Emphysematous pyelonephritis

Case contributed by Hoe Han Guan
Diagnosis almost certain

Presentation

Right sided abdominal pain, vomiting and fever for 3 days with background of uncontrolled diabetes mellitus

Patient Data

Age: 25 years
Gender: Female

Right kidney is enlarged with heterogeneous enhancement where more than one-third of renal parenchyma is not enhanced adequately. Streaks of gas at the anterior perinephric location of right lower pole. Air pockets are also within the right pelvicalyceal system and right ureter.

Minimal perinephric collection at the right lower pole with marked right perinephric and periureteric fat streakiness. Significant thickening of the right anterior, posterior pararenal fascia and right latero-conal fascia.

Mild degree of right hydronephrosis without hydroureter. No right renal and ureteric calculus.

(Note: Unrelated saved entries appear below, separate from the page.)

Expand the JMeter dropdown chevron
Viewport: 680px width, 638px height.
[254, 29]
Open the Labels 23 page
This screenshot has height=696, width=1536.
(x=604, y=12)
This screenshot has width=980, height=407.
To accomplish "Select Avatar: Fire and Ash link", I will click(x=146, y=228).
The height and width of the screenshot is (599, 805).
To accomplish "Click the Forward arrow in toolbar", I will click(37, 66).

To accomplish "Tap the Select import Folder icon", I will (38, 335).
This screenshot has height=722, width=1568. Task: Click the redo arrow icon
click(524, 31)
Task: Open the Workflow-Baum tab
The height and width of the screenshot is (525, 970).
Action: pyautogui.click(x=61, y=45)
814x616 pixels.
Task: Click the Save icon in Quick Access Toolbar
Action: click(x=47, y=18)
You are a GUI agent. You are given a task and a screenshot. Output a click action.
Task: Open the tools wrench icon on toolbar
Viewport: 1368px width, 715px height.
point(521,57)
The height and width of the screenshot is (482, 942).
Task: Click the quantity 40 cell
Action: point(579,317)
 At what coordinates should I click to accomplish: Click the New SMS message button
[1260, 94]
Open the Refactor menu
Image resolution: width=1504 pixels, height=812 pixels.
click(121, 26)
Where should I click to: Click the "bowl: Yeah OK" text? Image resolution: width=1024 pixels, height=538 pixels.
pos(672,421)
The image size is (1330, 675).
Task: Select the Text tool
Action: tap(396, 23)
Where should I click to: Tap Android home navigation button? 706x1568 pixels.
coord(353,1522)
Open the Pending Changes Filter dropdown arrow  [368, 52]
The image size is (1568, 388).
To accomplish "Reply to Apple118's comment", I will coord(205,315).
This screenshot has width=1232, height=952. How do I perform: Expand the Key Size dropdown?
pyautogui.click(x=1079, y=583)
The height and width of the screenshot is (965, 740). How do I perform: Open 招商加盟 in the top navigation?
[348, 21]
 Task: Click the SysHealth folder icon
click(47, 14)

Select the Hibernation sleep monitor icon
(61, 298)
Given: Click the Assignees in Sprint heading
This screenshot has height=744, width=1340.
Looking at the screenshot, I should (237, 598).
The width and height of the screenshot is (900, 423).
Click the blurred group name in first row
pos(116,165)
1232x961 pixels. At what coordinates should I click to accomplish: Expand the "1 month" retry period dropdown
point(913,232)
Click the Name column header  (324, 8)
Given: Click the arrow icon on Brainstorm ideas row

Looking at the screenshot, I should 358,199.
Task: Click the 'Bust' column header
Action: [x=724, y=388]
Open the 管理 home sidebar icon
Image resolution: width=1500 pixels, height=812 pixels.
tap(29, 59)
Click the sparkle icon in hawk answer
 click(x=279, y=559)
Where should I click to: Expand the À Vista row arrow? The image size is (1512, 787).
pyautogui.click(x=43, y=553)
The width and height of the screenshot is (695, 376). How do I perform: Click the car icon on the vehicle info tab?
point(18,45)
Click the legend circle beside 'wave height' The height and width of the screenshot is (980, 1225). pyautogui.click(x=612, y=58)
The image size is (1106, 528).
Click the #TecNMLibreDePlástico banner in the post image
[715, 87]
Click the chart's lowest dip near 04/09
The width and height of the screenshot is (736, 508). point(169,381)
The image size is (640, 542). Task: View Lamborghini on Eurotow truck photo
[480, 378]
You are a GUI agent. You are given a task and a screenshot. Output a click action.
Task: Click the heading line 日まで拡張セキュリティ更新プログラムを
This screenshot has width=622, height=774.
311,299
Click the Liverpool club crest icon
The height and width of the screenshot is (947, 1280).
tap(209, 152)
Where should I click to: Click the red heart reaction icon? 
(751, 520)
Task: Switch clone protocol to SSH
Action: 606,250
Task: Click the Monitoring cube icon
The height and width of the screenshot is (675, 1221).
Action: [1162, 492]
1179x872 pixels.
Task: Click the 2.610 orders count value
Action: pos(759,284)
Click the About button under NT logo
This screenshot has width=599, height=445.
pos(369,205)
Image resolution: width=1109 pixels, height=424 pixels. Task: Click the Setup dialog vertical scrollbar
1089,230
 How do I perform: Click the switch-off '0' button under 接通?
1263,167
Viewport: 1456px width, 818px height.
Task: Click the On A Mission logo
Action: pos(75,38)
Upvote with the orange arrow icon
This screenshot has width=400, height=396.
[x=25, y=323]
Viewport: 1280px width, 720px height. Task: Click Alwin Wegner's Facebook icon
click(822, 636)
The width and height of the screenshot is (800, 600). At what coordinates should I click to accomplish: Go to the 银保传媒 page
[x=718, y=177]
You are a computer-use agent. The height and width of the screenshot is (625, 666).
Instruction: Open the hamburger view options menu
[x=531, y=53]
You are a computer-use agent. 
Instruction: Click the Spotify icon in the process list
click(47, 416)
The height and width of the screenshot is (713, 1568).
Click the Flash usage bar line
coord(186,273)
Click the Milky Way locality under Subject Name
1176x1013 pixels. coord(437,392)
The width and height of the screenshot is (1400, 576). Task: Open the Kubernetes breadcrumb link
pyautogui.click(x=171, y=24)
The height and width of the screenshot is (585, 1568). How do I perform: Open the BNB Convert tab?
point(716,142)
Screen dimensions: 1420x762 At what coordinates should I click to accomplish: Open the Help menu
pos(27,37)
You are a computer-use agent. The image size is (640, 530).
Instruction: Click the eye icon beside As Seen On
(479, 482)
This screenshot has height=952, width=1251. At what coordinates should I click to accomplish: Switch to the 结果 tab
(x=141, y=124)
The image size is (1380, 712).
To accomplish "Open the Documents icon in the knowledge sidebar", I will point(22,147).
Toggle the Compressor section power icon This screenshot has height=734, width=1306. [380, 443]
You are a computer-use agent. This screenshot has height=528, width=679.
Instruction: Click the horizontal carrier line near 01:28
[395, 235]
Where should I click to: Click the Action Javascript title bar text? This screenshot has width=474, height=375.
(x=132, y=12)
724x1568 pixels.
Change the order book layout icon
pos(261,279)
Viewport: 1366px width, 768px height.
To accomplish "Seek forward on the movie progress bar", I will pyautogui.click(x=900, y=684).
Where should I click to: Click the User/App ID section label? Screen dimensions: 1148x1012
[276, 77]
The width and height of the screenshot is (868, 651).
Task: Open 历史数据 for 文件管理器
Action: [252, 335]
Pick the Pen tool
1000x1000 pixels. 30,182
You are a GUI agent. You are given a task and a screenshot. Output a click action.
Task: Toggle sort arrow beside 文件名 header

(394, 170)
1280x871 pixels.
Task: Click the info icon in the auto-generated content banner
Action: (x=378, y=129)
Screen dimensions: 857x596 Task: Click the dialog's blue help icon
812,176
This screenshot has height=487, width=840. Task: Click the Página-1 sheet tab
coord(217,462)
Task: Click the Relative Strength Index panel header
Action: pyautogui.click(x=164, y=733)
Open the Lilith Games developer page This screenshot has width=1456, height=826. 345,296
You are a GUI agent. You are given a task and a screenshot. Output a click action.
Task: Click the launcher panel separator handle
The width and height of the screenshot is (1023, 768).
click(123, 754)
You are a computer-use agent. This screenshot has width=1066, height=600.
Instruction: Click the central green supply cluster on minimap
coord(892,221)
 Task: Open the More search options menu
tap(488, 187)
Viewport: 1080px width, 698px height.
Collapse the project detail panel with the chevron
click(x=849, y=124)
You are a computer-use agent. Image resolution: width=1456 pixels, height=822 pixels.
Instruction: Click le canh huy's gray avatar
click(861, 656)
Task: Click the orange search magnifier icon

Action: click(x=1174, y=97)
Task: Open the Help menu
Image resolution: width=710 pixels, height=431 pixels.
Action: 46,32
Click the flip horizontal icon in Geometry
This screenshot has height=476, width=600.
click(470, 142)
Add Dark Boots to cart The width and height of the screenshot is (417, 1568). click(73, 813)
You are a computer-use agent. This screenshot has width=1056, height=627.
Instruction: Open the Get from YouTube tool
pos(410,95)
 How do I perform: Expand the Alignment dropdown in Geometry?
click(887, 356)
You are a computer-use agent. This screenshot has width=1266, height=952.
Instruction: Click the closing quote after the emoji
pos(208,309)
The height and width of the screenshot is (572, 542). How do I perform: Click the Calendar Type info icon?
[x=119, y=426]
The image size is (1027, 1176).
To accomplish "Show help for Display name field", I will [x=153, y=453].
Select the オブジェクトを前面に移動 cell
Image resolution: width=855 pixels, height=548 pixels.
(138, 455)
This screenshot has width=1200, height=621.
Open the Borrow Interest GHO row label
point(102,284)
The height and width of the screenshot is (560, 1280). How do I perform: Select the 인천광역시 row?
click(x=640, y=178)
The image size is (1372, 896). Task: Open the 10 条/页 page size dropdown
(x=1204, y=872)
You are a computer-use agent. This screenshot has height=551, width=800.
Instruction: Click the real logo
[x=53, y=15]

No evidence of right renal abscess. Multiple enlarged and enhancing abdominal lymph nodes at right renal hilum, paracaval and aortocaval regions. Right renal vein and artery are well opacified.

Ascites at the right anterior pararenal, posterior pararenal spaces, right paracolic gutter and pelvic regions.

Left kidney enhanced homogenously. No left perinephric collection. No left renal parenchymal lesion or calculus. No left hydronephrosis and hydroureter.

Urinary bladder is well distended with diffusely thickened urinary bladder wall. A few air pockets within urinary bladder which can be related to the Foley catheter instrumentation.

Mild right pleural effusion with right basal consolidation.

Case Discussion

Right emphysematous pyelonephritis with extension of gas in the right lower perinephric space and in the right collecting system. More than one-third of the right renal parenchyma is non enhancing. According to Huang-Tseng CT classification system, this is class 3a.

The patient was treated aggressively with broad spectrum intravenous antibiotic and tight control of her blood glucose level.